Для этого необходимо хоть раз ясно представить себе, как проходит жизнь каждого из них.

Вот, например, должность истопника. С утра он должен наколоть дров на все печи, которых у нас в квартире двенадцать, на каждую надо полен пятнадцать — это около двухсот полен[lxi]; надо их все принести, а расстояние от сарая нашего такое, как если обойти весь квартал, поднять их на третий этаж, разнести по печам, потом мешать эти печи, потом все закрыть, выгребать золу, ставить самовары, бегать на посылки, стоять в передней, потом, пообедав стоя, потому что сесть негде, продолжать ту же службу, ходя целый день на цыпочках, из почтения, что очень утомительно, а вечером, до двенадцати, готовить, и разносить чай, и убирать. Затем без ужина надо ложиться в душной каморке, где поставлена еще кровать, на которой два брата, проведшие в таком же роде, если не хуже, день, лежат вдвоем на одной кровати.

Нехорошо. Помните, что у этих людей нет дома, что эта душная, грязная каморка и есть дом, что ни уюта, ни внимания, ни домашней заботы, ни внимательного слова, а так в этом неодухотворенном, суматошном, рабском — потому что для них лично непонятном — труде проходит сначала отрочество, потом юность, потом взрослая жизнь и потом старость. В пыли, духоте, подневольности и, главное, без малейшего намека на что-нибудь, что хоть как-нибудь коснулось бы духовной стороны человека. Разве подглядят что-нибудь в щелку, как господа поют и играют, как вчера на пробном концерте.
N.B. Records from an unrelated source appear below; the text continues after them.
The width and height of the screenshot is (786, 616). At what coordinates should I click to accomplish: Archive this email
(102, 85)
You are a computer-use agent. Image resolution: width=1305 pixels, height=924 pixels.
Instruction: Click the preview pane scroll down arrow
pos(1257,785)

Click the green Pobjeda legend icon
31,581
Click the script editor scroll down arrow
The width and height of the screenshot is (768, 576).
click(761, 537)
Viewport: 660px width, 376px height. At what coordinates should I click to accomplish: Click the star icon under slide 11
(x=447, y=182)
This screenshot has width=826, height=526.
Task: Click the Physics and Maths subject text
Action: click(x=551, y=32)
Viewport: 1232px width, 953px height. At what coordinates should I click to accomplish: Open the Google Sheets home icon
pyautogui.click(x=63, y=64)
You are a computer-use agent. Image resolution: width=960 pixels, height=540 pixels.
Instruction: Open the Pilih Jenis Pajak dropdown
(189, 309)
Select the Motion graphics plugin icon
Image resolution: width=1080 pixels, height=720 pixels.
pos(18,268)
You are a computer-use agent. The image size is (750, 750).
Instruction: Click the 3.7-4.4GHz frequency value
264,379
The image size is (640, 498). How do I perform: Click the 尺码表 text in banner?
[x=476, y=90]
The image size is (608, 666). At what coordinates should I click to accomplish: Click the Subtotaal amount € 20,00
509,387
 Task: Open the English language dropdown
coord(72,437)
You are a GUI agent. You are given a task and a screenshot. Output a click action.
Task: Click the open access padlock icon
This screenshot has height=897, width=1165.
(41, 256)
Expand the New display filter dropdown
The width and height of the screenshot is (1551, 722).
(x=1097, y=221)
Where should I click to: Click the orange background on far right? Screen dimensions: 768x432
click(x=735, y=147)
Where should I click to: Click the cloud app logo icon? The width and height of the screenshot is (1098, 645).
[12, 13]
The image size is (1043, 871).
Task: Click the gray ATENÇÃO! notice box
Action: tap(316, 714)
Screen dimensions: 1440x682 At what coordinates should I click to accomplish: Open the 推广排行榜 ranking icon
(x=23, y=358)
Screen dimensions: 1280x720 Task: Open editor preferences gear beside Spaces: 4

И это в том учреждении, которое только и наполнено рафинированным искусством.

Сами следите, чтобы все это было почеловечнее. Не поддавайтесь ложному стыду и хоть немножко поузнайте, как живут те люди, которые несут за вас черный труд, а если попытаетесь {374} когда-нибудь внести какую-нибудь капельку удовольствия в их жизнь, то поверьте, что эта капелька не пропадет.

Физический труд вовсе не такая вещь, которой надо избегать, она может дать большую радость, но услужение, служба, постоянная зависимость от других и абсолютное отсутствие какого бы то ни было тепла и внимания создают такую безотрадность, так гнетут и унижают человека, что он вконец теряет интерес даже к себе, и черствеет, и глохнет, и создается раб вместо человека, потерявшего себя; участвовать вам в этом не годится; слишком вы богаты духовными радостями и богатствами по сравнению с ними. Пусть и им хоть немножко померещится иногда, что у них есть «дом». Пусть хоть изредка, ложась после трудного дня, он почувствует, что кто-то хоть немножко подумал о нем, и заснет без сознания, что он куплен, его труд, и затем что дальше всем все равно. Чтобы эти стены, если и не очень удобные, были бы ему все-таки теплы и приятны, чтобы за ними было хоть немножко теплее, чем там, на улице, где все борьба, где нужны только его руки и ноги, где хотят как можно больше от него взять и как можно меньше дать.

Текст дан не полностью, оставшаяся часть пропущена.